Status: RESOLVED WORKSFORME

(Core :: JavaScript Engine, defect, P3)

Description

[Marcia Knous [:marcia]]

This bug is for crash report bp-01be5d2c-41b6-4813-b110-f30990190627.

Seen while looking at 68 beta crash stats. This crash is showing as a rising startup crash in the most current beta (b13) and the crash count seems almost as high as the crashes on Fennec release: https://bit.ly/2X96Ogx

The crashes on 68 have MOZ_CRASH(no missing return)

(50.00% in signature vs 02.66% overall) adapter_device_id = Mali-G71 [100.0% vs 08.85% if adapter_vendor_id = ARM]

Top 8 frames of crashing thread:

0 libxul.so js::InternalBarrierMethods<JS::Value>::preBarrier js/src/gc/Barrier.cpp:91
1 libxul.so SetExistingProperty js/src/vm/NativeObject.cpp:2863
2 libxul.so bool js::NativeSetProperty< js/src/vm/NativeObject.cpp:2908
3 libxul.so Interpret js/src/vm/Interpreter.cpp:2847
4 libxul.so js::RunScript js/src/vm/Interpreter.cpp:423
5 libxul.so js::InternalCallOrConstruct js/src/vm/Interpreter.cpp:563
6 libxul.so js::fun_apply js/src/vm/JSFunction.cpp:1184
7  @0x75f7146bd0 

Comment 1

[Jon Coppeard (:jonco)]

This is some kind of heap corruption and not specifically GC related.
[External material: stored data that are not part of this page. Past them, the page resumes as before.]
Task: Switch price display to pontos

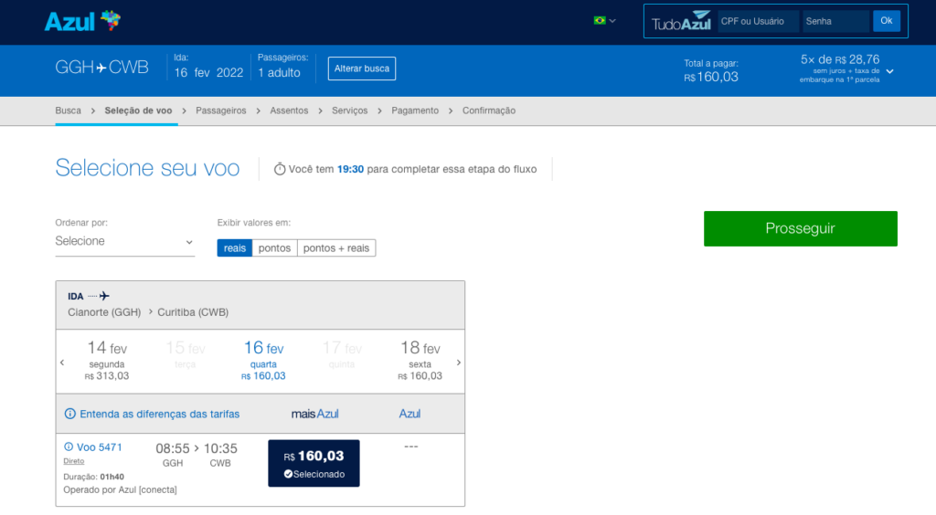Action: [x=274, y=248]
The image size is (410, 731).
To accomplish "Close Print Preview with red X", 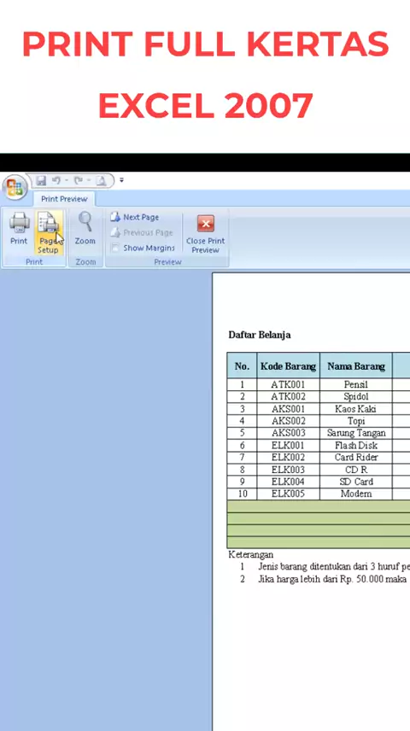I will pyautogui.click(x=205, y=235).
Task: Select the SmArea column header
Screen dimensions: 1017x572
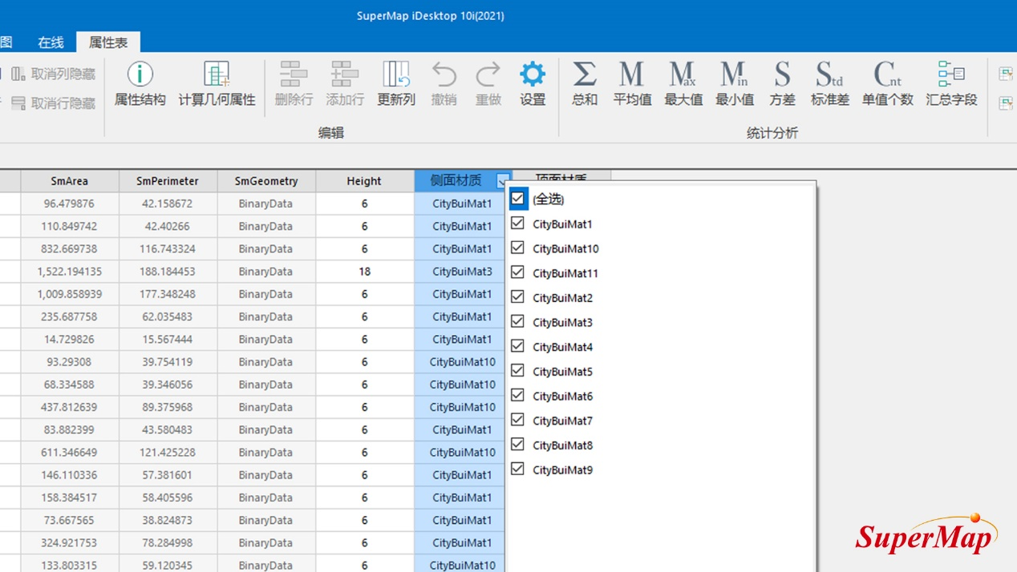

It may be related to the Mali-G71 adapter (I don't know how prevalent these are).

Comment 2

[Nicolas B. Pierron [:nbp]]

One thing to note, among the crash address, we can notice:

• 23 (1.62%) crashes with the FREED_ARENA pattern.
• 2 (0.14%) crashes with the FRESH_TENURED pattern.

Not sure if this can help identify this issue better.

Comment 3

[BugBot [:suhaib / :marco/ :calixte]]

Since the crash volume is low (less than 15 per week), the severity is downgraded to S3. Feel free to change it back if you think the bug is still critical.

For more information, please visit auto_nag documentation.

Comment 4

[BugBot [:suhaib / :marco/ :calixte]]

Closing because no crashes reported for 12 weeks.